WORK TO BE COMPLETED. Rewrite the data starting with the line that contains "Where should I click to: Select" and going on through the line that contains "Action: pos(340,46)", changing "Transform tool" to "Move tool" and keeping everything else the same. Leave the pictures out of your answer.

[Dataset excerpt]
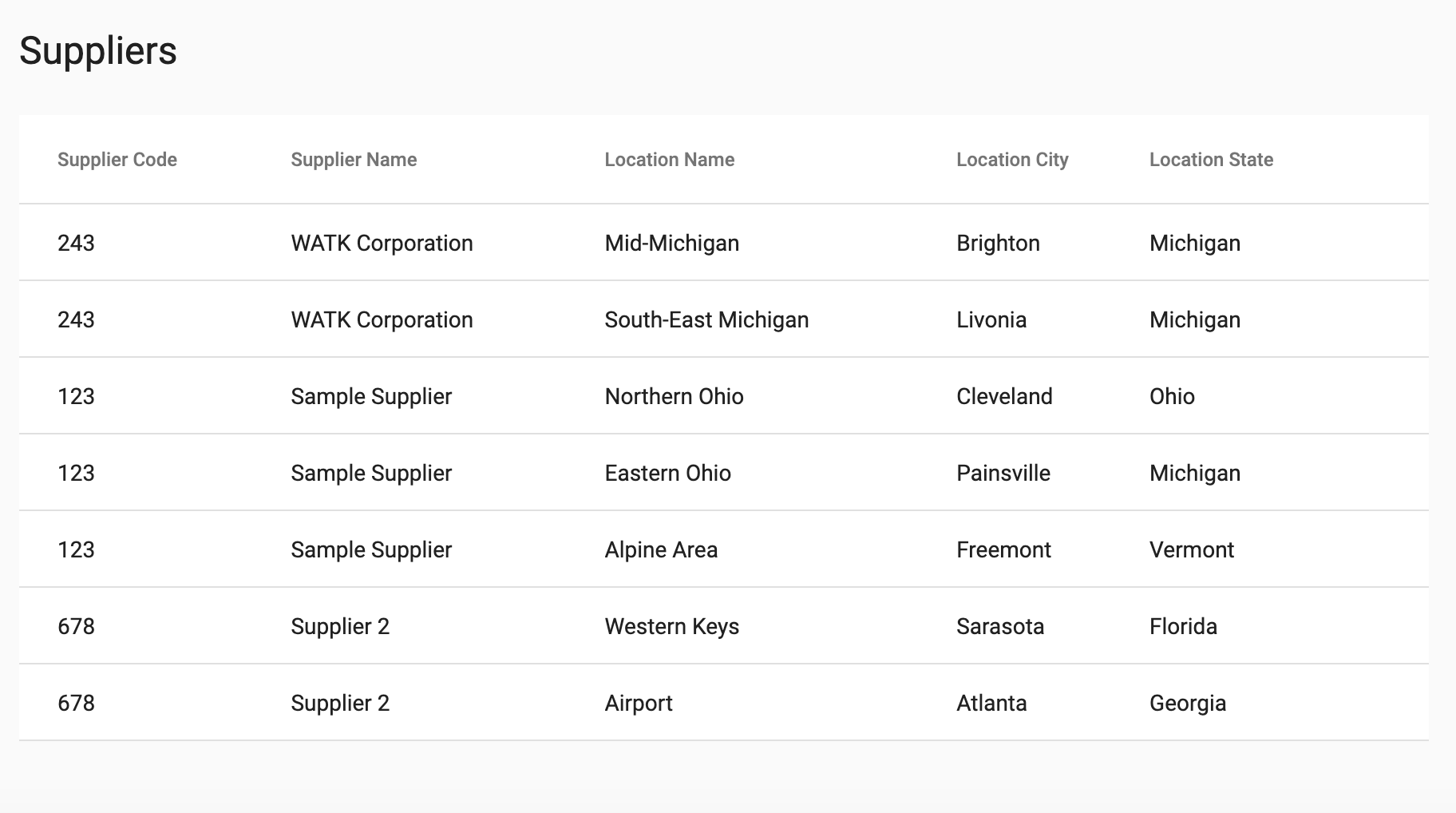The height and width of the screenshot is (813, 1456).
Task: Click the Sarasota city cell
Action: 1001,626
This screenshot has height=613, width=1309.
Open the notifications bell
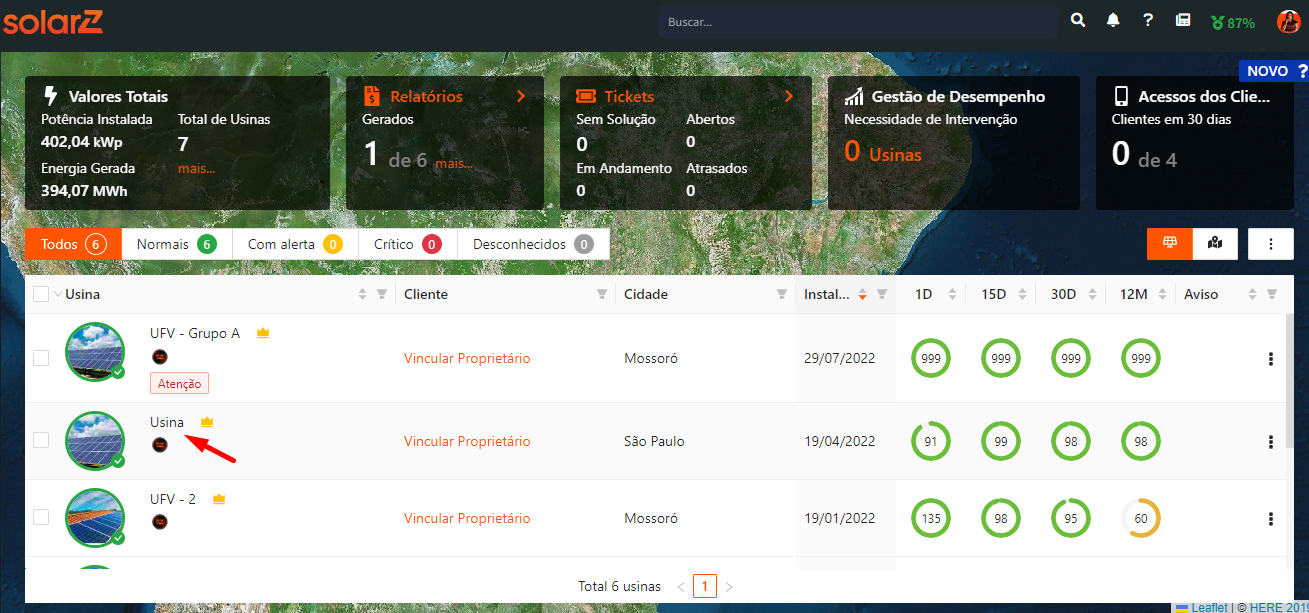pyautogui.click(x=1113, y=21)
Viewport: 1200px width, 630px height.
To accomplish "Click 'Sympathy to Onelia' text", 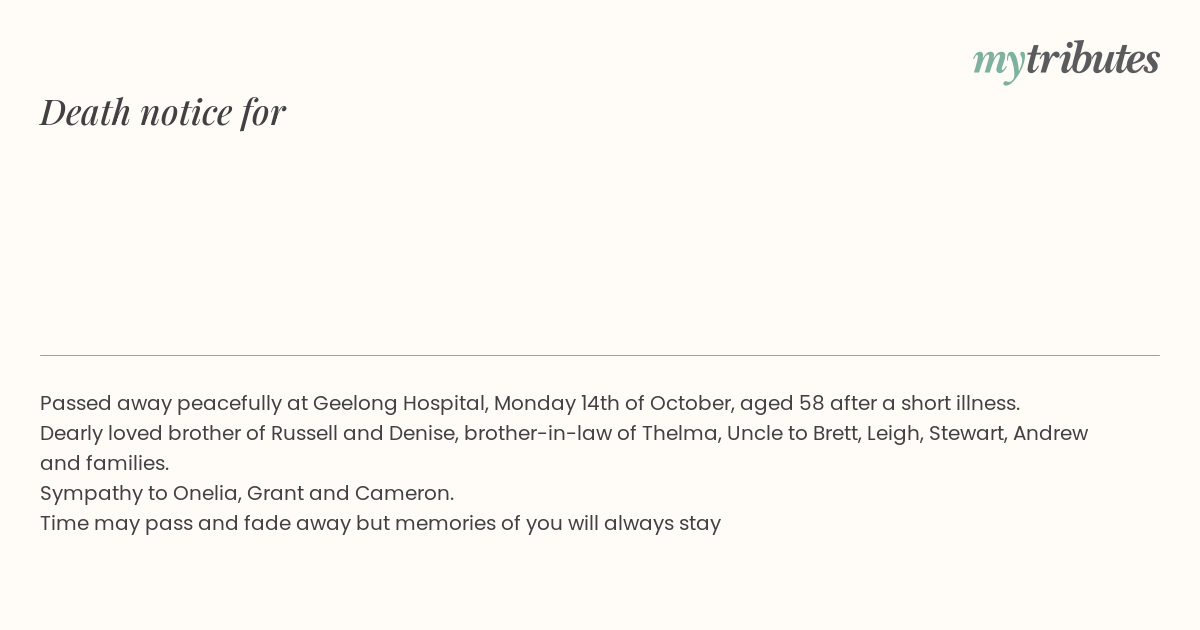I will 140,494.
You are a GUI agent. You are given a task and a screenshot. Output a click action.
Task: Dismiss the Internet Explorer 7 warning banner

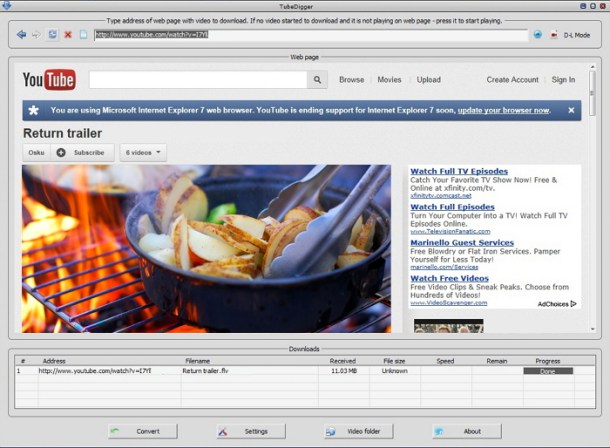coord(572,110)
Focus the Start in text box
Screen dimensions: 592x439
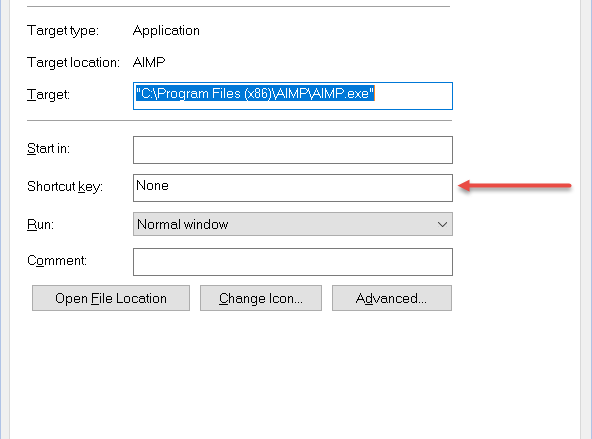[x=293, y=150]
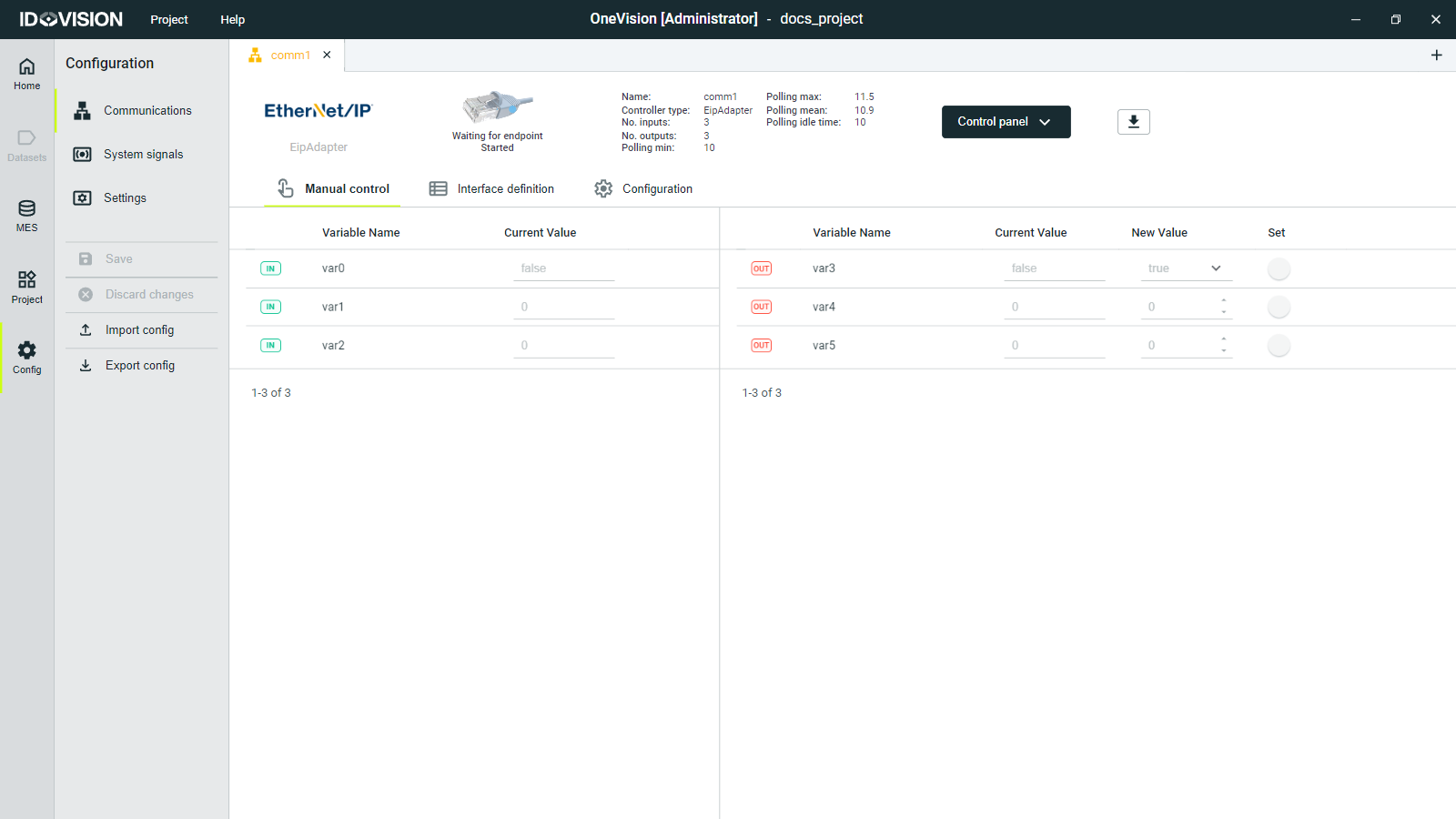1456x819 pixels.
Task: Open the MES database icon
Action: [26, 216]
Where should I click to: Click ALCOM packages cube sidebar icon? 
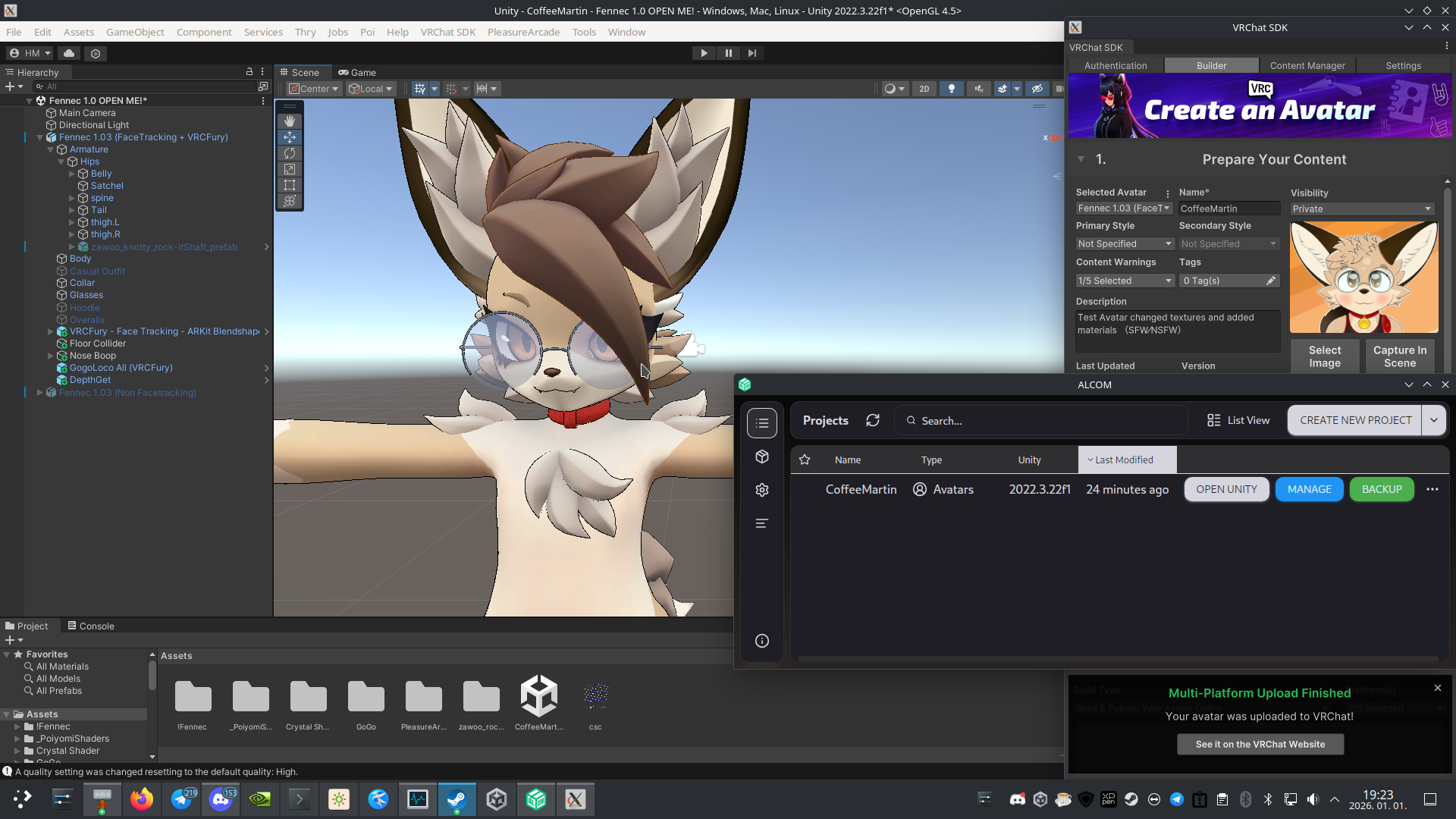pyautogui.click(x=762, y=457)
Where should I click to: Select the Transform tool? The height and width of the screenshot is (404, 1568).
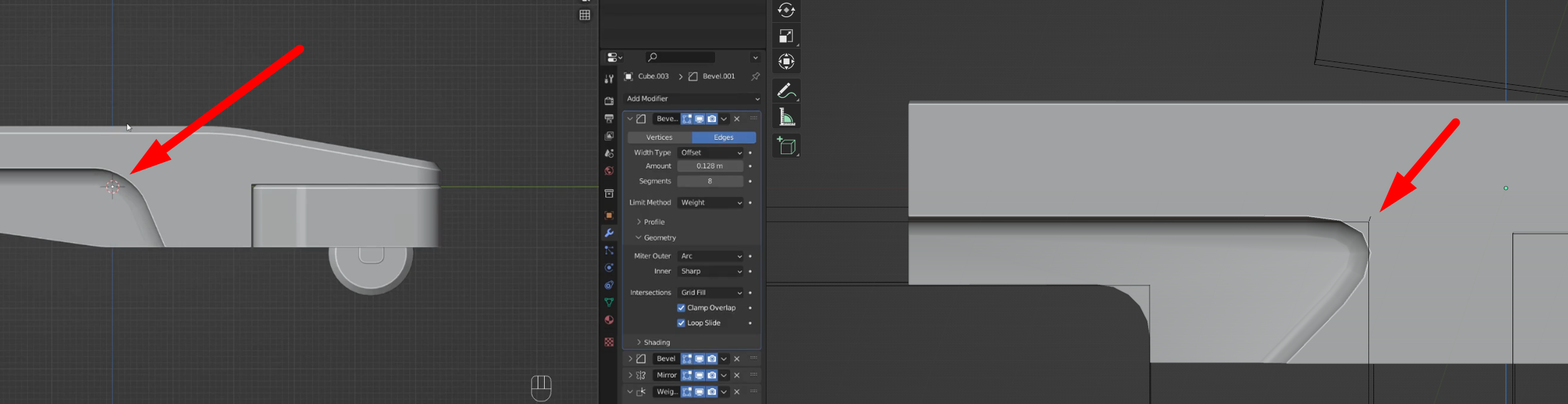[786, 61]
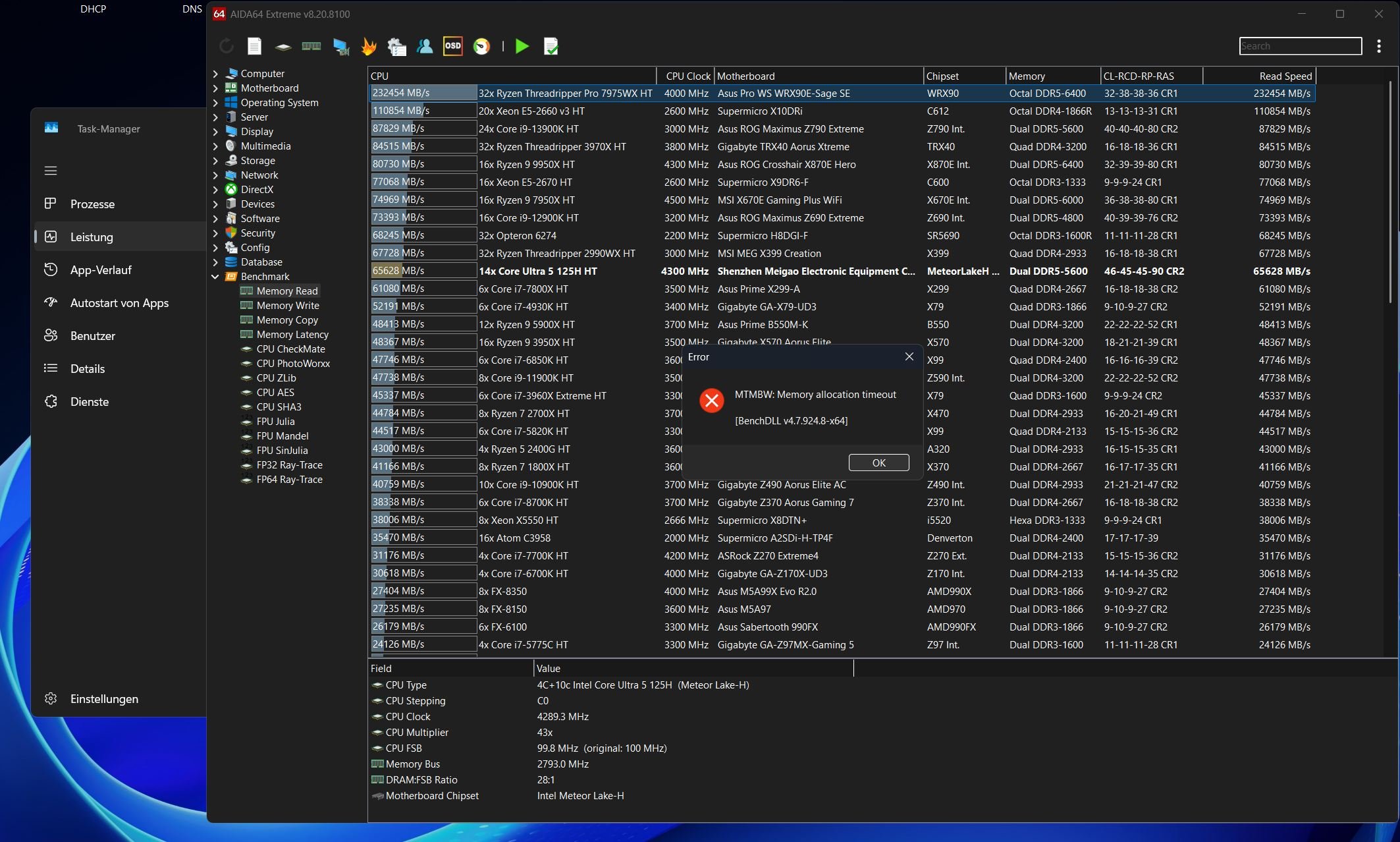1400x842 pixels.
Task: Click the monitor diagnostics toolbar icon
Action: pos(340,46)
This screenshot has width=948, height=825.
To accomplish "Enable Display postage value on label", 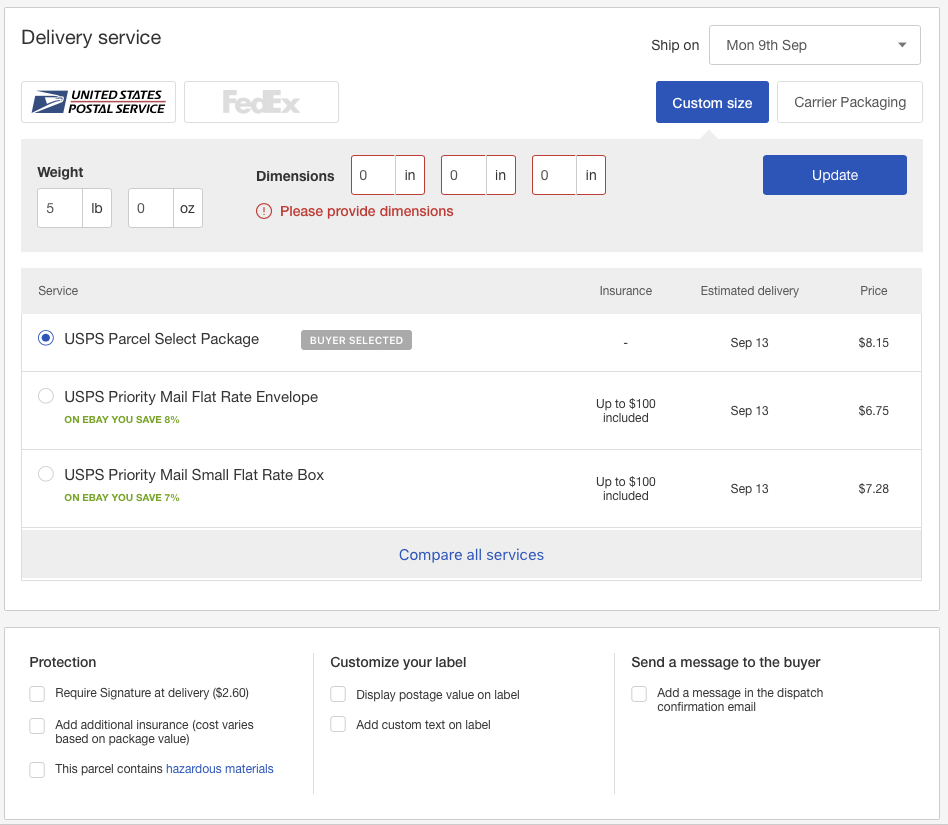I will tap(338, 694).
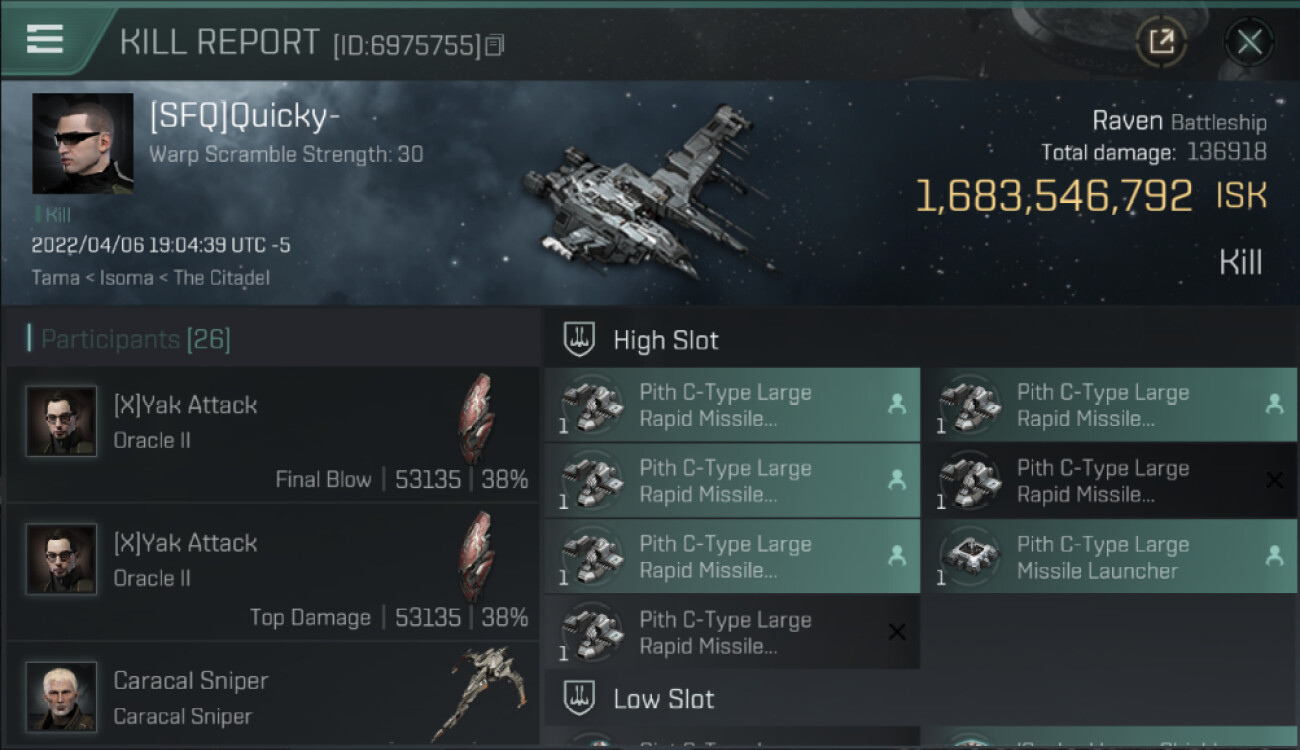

SOLUTION TO THIS PROBLEM.
Where should I click to: Select the Move tool? The height and width of the screenshot is (404, 1568).
[786, 61]
1400x842 pixels.
Task: Click the monitor diagnostics toolbar icon
Action: pos(340,46)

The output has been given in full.